Contudo, nem tudo são flores na coexistência entre o trabalho dos enxames e as monoculturas no interior de Goiás. Na região do Vale do São Patrício, Lino lamenta que tem sido obrigado a desistir desta prática em prol da existência de suas criações. Ele conta que a decisão tem sido tomada depois de perder muitos animais devido ao uso indiscriminado de pesticidas e agrotóxicos nas lavouras.
O apicultor e empresário ainda explica que, para que a polinização cruzada dê certo, é necessário que os produtores rurais evitem a pulverização nos horários em que as abelhas estão colhendo o néctar, ou seja, durante todo o dia.
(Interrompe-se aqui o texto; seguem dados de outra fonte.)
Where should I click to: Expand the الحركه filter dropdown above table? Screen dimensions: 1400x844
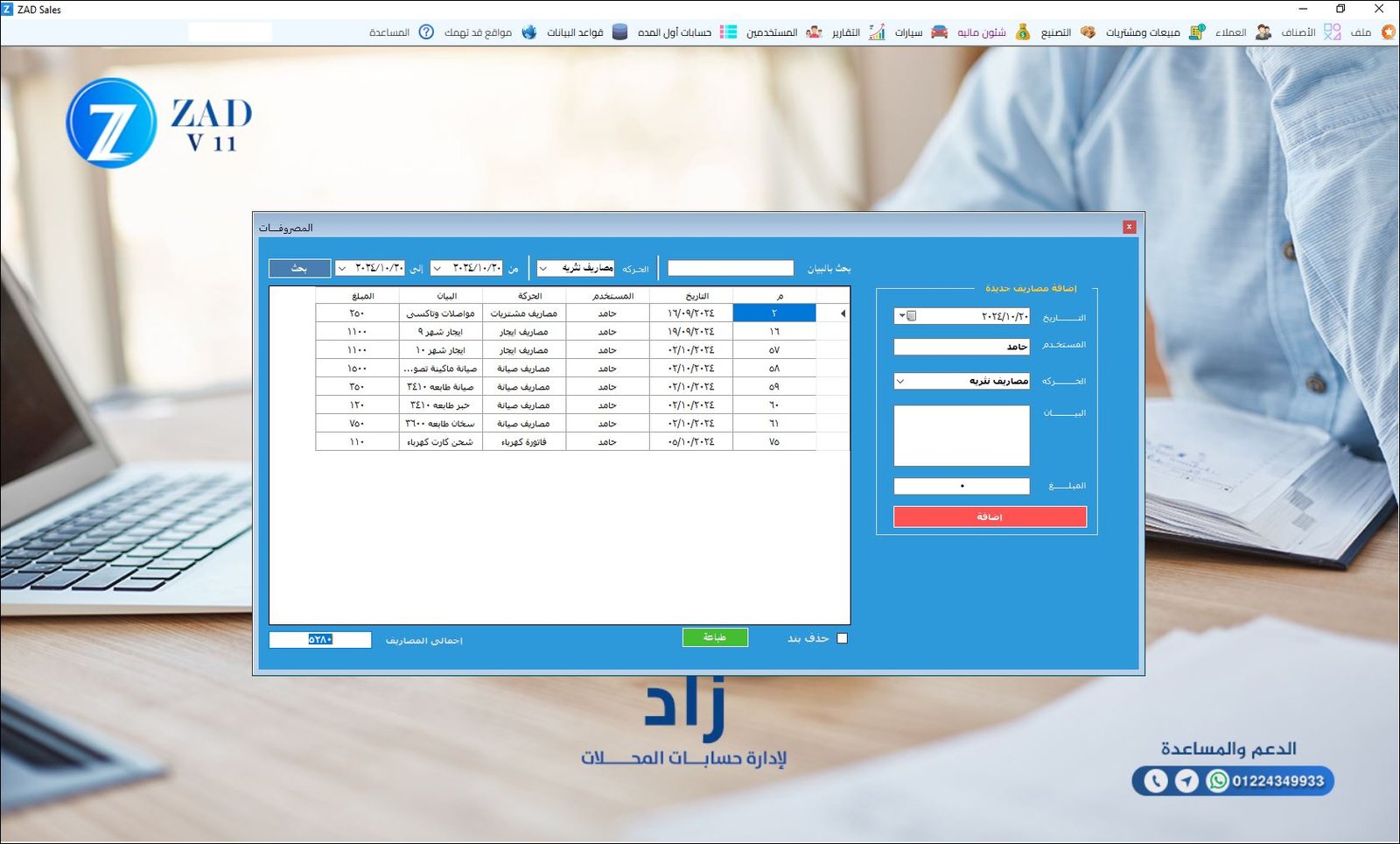coord(543,268)
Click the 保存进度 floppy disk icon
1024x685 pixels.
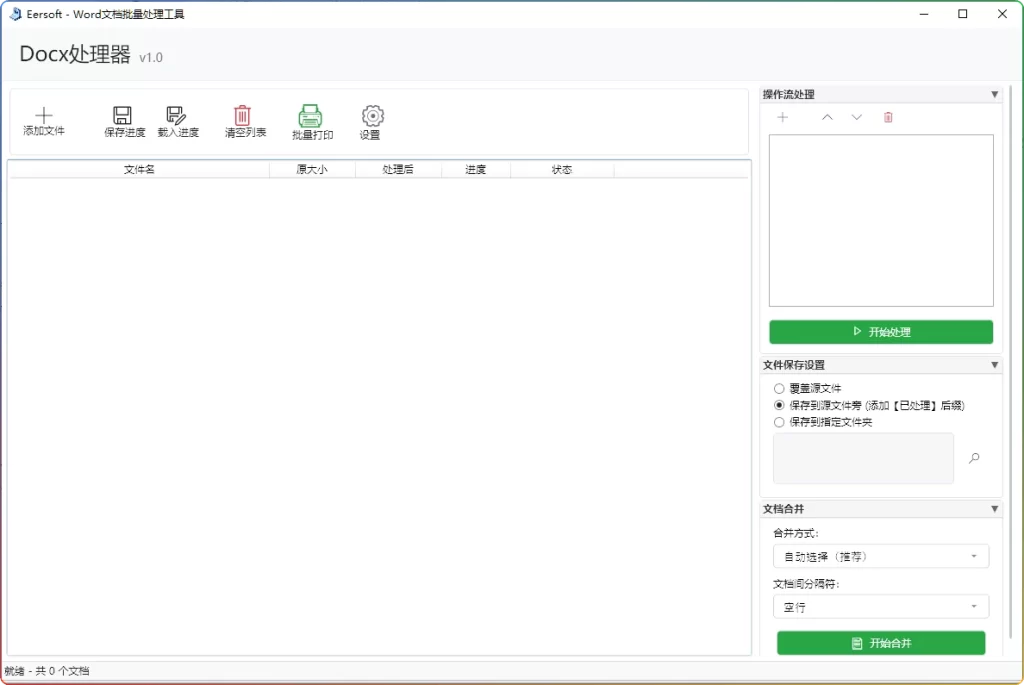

Assim, o período noturno, quando elas retornam para as caixas, seria ideal para o uso. Contudo, não é o que acontece.
“Seria possível trabalhar em conjunto para produzirmos toneladas de mel: lavoura, pecuária e floresta junto. Isso se eles respeitassem o horário de pulverização e tivessem mais consciência e respeito às abelhas. É uma oportunidade de fazer polinização e produzir esse complemento alimentar com propriedades tão importantes para nós”, afirma.